15. A computer-storage medium including instructions that when executed by a computer, cause the computer to perform operations comprising:
receiving a set of three-dimensional (3D) assets;
generating a set of aligned 3D assets by aligning each 3D asset of the set of 3D assets to face a predefined direction;
generating a set of multiview global-space normal maps that maintain consistent orientation independently of camera position using the set of aligned 3D assets;
generating a corresponding set of renders using the set of aligned 3D assets; and
training a machine learning model to generate output textures using the multiview global-space normal maps as conditioning input and the set of renders as ground truth, the training including applying loss backpropagation between the output textures generated by the machine learning model and respective renders of the set of renders.
16. The computer-readable medium of claim 15, wherein the set of multiview global-space normal maps provide respective view-independent color distributions that differentiate between front, side, and back views of the set of 3D assets.

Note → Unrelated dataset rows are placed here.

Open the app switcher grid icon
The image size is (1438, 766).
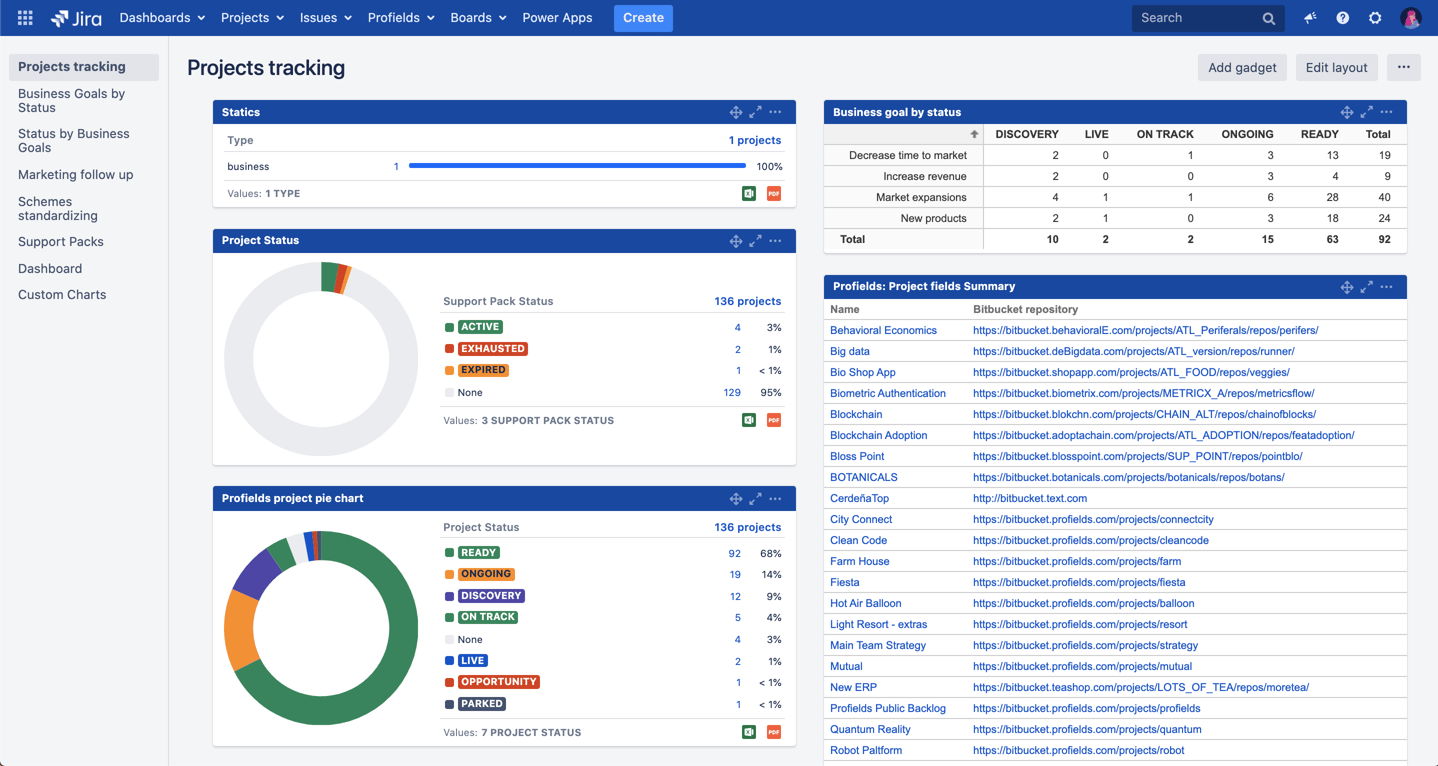pyautogui.click(x=23, y=17)
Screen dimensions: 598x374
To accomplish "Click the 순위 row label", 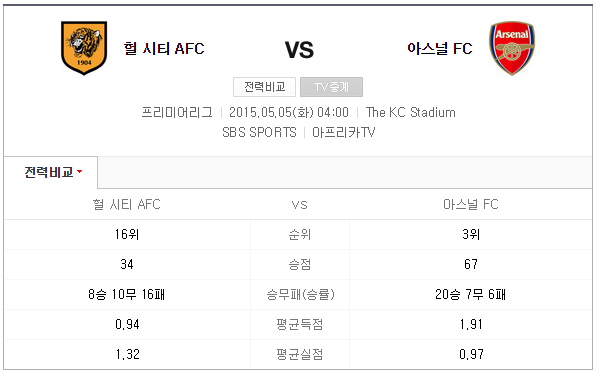I will [x=300, y=234].
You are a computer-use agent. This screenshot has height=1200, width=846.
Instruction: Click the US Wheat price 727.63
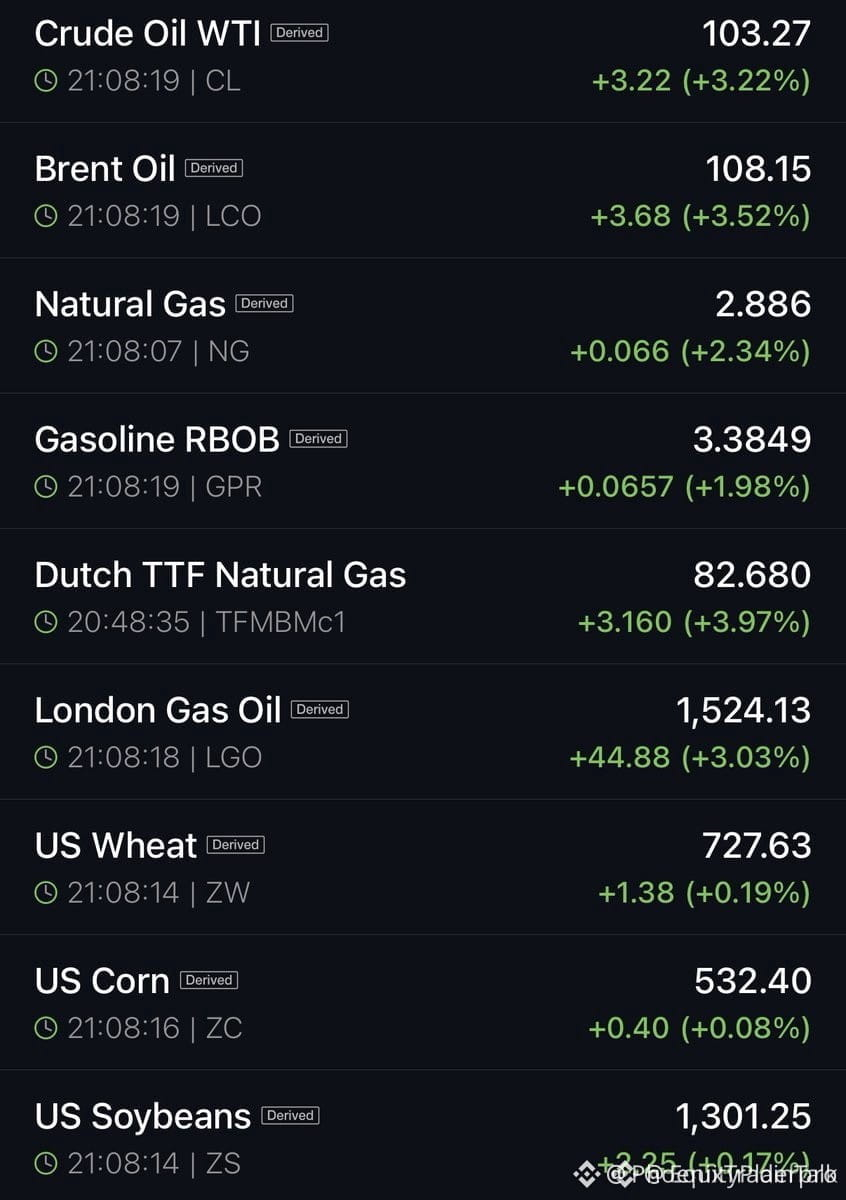click(x=757, y=845)
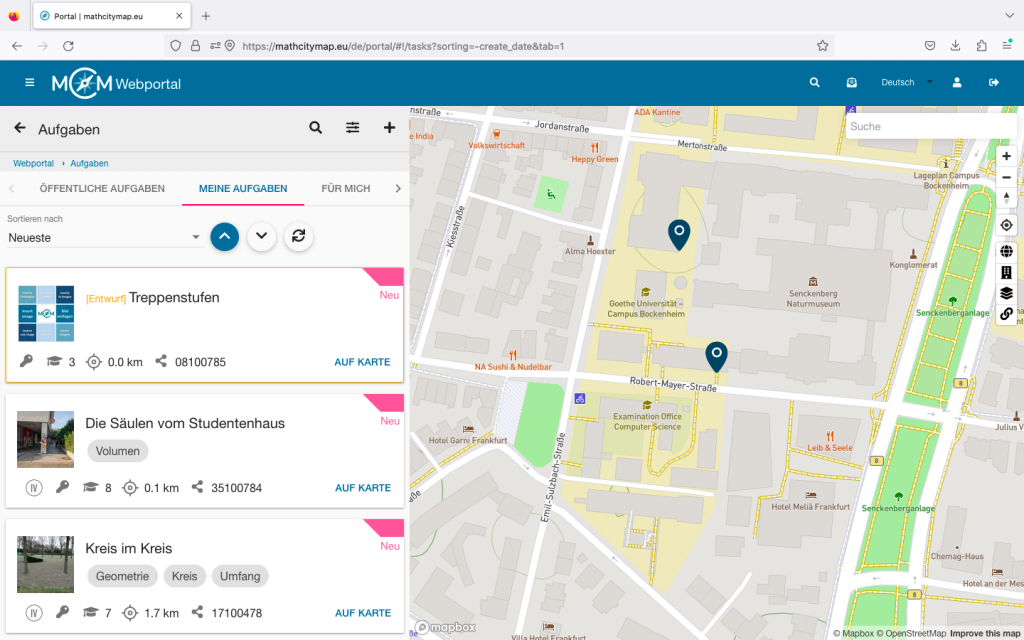Click Auf Karte for Treppenstufen task
Viewport: 1024px width, 640px height.
point(362,362)
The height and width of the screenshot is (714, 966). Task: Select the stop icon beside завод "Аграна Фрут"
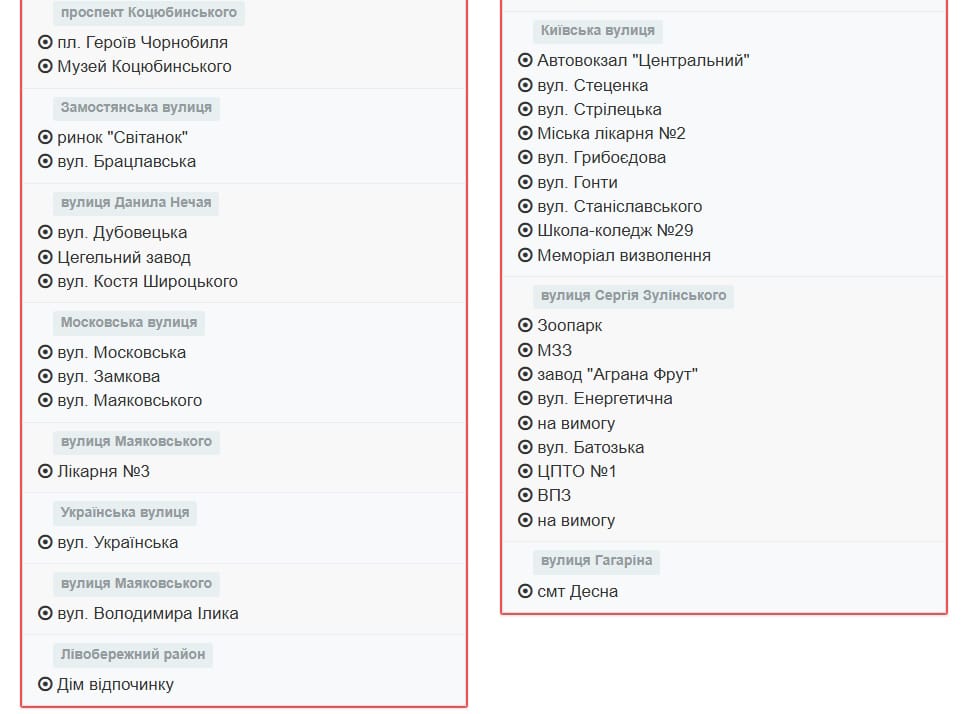point(524,374)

17. The computer-readable medium of claim 15, wherein generating the set of multiview global-space normal maps comprises maintaining normal vector orientations in a canonical coordinate system regardless of camera positioning.
18. The computer-readable medium of claim 15, wherein generating the multiview global-space normal maps comprises generating the set of multiview global-space normal maps for multiple predefined viewing angles of the set of 3D assets.
19. The computer-readable medium of claim 15, wherein the set of 3D assets comprise mesh models, and wherein the output textures provide consistent feature representation across different viewing angles.
20. The computer-readable medium of claim 15, wherein the set of renders are generated using a same predefined viewing angle as the multiview global-space normal maps.